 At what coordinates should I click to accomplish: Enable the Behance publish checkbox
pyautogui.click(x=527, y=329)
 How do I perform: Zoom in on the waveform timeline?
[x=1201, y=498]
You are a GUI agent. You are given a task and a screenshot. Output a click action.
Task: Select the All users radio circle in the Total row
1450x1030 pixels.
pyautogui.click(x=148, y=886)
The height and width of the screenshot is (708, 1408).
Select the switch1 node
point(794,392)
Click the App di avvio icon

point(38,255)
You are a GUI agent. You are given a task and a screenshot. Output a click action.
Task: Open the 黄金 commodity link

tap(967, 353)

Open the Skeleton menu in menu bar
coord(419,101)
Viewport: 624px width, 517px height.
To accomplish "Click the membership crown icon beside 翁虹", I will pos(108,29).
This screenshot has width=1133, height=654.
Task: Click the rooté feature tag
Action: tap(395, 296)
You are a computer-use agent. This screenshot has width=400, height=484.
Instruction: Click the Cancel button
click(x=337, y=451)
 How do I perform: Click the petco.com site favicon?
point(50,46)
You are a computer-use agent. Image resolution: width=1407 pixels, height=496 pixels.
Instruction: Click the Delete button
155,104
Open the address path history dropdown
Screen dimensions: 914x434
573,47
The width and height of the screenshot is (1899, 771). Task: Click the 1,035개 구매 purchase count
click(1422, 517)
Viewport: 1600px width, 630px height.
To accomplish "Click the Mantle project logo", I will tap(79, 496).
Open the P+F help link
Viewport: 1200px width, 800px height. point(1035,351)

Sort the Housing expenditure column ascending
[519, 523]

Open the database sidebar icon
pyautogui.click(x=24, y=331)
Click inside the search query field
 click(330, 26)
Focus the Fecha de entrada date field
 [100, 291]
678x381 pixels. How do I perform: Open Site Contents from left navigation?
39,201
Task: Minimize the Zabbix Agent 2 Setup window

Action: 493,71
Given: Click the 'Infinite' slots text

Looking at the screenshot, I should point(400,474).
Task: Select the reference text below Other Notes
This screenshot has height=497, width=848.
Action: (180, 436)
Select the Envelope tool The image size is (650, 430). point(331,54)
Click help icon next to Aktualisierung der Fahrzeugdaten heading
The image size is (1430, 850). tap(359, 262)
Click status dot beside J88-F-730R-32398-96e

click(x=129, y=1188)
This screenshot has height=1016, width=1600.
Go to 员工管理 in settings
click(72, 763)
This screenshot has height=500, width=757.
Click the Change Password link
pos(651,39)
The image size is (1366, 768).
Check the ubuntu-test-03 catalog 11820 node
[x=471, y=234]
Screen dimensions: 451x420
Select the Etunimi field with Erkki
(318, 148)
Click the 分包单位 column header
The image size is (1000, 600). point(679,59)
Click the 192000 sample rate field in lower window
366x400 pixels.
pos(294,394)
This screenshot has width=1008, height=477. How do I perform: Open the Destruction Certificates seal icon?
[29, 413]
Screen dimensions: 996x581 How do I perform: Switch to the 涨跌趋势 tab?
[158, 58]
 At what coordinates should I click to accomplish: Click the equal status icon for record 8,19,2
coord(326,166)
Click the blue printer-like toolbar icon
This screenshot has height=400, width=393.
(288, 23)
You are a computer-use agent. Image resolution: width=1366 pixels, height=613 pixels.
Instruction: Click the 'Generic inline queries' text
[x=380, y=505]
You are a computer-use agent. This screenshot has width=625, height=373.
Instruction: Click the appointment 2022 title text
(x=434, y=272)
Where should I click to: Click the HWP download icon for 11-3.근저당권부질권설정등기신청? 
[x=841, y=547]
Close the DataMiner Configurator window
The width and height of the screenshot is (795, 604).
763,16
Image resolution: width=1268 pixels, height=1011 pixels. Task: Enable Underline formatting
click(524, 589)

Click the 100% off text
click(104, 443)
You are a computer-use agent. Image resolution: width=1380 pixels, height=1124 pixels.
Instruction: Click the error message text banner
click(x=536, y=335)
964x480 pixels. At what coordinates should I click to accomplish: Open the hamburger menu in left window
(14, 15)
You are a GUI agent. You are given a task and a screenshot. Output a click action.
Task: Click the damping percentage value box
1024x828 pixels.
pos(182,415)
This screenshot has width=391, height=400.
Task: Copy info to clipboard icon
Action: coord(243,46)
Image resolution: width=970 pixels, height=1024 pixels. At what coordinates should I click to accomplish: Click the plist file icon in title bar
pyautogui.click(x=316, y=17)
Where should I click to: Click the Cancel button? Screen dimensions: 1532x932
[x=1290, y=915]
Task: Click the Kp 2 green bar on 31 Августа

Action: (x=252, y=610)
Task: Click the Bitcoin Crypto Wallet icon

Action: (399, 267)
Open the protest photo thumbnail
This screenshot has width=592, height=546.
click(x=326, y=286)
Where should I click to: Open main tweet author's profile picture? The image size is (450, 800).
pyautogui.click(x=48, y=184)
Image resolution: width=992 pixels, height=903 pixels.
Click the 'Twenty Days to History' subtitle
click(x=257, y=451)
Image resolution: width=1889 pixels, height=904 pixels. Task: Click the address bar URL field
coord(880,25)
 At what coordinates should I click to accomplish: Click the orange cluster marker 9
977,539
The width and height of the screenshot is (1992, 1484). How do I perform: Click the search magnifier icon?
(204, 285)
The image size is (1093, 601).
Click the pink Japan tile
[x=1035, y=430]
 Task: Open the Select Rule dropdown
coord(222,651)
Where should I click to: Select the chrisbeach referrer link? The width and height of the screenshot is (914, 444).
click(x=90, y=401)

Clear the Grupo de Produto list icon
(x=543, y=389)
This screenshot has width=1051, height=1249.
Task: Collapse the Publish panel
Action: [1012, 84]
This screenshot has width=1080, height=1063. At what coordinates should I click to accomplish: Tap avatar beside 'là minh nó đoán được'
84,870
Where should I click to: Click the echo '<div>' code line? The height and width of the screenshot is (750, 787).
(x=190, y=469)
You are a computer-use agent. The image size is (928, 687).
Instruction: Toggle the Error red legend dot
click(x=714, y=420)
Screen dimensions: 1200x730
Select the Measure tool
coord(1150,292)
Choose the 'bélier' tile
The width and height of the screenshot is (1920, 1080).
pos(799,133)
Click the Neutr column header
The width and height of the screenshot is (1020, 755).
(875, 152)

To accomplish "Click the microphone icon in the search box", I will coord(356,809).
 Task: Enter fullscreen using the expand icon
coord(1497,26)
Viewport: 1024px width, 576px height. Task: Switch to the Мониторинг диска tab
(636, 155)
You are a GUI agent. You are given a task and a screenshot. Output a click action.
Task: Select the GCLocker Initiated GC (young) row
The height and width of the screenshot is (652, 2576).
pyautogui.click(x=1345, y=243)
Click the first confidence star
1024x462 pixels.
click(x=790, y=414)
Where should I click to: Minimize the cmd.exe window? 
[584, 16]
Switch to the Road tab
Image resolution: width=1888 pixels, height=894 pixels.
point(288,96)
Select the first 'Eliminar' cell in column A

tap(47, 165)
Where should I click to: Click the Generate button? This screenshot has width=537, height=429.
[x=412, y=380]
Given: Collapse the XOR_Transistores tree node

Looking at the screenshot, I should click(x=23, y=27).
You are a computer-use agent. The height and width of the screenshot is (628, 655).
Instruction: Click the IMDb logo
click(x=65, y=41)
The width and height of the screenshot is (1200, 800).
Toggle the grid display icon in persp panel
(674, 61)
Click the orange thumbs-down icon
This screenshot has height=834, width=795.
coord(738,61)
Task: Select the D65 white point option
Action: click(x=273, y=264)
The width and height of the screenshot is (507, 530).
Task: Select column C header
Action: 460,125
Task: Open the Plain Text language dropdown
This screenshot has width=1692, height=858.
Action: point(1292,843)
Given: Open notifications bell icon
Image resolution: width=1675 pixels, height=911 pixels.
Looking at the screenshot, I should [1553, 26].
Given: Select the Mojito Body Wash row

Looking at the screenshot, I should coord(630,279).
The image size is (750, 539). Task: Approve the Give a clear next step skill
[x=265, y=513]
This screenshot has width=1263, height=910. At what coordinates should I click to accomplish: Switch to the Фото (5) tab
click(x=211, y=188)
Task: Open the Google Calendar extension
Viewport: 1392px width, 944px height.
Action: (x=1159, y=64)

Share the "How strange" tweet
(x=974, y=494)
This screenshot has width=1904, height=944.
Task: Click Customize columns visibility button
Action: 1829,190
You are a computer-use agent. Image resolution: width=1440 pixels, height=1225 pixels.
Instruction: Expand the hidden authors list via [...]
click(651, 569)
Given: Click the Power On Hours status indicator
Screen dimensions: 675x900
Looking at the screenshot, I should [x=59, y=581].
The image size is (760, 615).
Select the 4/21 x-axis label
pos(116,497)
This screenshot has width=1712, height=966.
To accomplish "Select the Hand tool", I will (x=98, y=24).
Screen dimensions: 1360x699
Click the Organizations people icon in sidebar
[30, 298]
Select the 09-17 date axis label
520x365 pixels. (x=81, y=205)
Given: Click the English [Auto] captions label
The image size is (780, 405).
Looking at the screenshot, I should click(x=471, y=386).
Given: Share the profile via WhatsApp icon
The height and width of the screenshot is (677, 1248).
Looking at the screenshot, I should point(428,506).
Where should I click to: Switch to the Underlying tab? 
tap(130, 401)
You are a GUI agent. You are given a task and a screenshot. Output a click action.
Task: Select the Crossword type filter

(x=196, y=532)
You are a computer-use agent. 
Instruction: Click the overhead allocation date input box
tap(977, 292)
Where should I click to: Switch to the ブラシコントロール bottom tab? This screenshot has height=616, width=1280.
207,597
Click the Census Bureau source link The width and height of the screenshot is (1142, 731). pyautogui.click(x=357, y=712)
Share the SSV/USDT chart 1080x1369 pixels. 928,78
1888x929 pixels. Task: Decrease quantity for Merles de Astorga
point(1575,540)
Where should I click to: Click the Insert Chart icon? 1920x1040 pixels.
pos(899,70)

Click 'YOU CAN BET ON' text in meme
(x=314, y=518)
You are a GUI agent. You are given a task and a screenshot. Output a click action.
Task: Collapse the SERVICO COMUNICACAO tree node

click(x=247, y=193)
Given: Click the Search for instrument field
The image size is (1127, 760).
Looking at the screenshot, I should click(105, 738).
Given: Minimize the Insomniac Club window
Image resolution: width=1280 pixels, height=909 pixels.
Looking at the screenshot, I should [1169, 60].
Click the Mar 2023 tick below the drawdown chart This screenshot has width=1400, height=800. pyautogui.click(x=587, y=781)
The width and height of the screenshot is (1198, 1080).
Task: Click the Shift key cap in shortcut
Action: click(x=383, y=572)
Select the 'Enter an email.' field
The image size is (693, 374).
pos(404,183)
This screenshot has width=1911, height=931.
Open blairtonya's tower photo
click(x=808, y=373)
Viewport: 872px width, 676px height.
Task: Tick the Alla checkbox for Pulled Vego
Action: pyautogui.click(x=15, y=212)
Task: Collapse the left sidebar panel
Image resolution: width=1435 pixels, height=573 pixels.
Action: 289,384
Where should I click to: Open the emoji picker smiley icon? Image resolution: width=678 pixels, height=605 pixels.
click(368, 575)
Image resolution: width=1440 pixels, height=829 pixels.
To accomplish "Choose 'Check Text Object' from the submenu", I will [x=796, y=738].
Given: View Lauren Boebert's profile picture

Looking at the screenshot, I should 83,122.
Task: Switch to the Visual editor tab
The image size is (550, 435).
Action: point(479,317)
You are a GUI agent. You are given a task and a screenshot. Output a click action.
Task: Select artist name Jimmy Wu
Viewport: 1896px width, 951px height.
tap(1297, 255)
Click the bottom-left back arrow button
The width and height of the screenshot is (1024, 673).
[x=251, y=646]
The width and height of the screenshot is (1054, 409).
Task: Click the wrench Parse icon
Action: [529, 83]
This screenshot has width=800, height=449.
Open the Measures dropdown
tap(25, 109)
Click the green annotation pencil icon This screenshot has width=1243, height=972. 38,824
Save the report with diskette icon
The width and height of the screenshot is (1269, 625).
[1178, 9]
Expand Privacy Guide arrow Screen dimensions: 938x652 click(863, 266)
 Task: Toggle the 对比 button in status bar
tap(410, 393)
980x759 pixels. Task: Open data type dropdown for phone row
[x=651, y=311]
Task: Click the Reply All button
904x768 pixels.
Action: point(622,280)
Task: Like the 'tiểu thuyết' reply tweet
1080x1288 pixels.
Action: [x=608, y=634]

#### [Required action]
Up to and including the line with "Viewport: 624px width, 517px height.", reproduce the material above exactly as it appears, starting from its first line.

#### [Task result]
 At what coordinates should I click to accomplish: Enable the Behance publish checkbox
pyautogui.click(x=527, y=329)
 How do I perform: Zoom in on the waveform timeline?
[x=1201, y=498]
You are a GUI agent. You are given a task and a screenshot. Output a click action.
Task: Select the All users radio circle in the Total row
1450x1030 pixels.
pyautogui.click(x=148, y=886)
The height and width of the screenshot is (708, 1408).
Select the switch1 node
point(794,392)
Click the App di avvio icon

point(38,255)
You are a GUI agent. You are given a task and a screenshot. Output a click action.
Task: Open the 黄金 commodity link

tap(967, 353)

Open the Skeleton menu in menu bar
coord(419,101)
Viewport: 624px width, 517px height.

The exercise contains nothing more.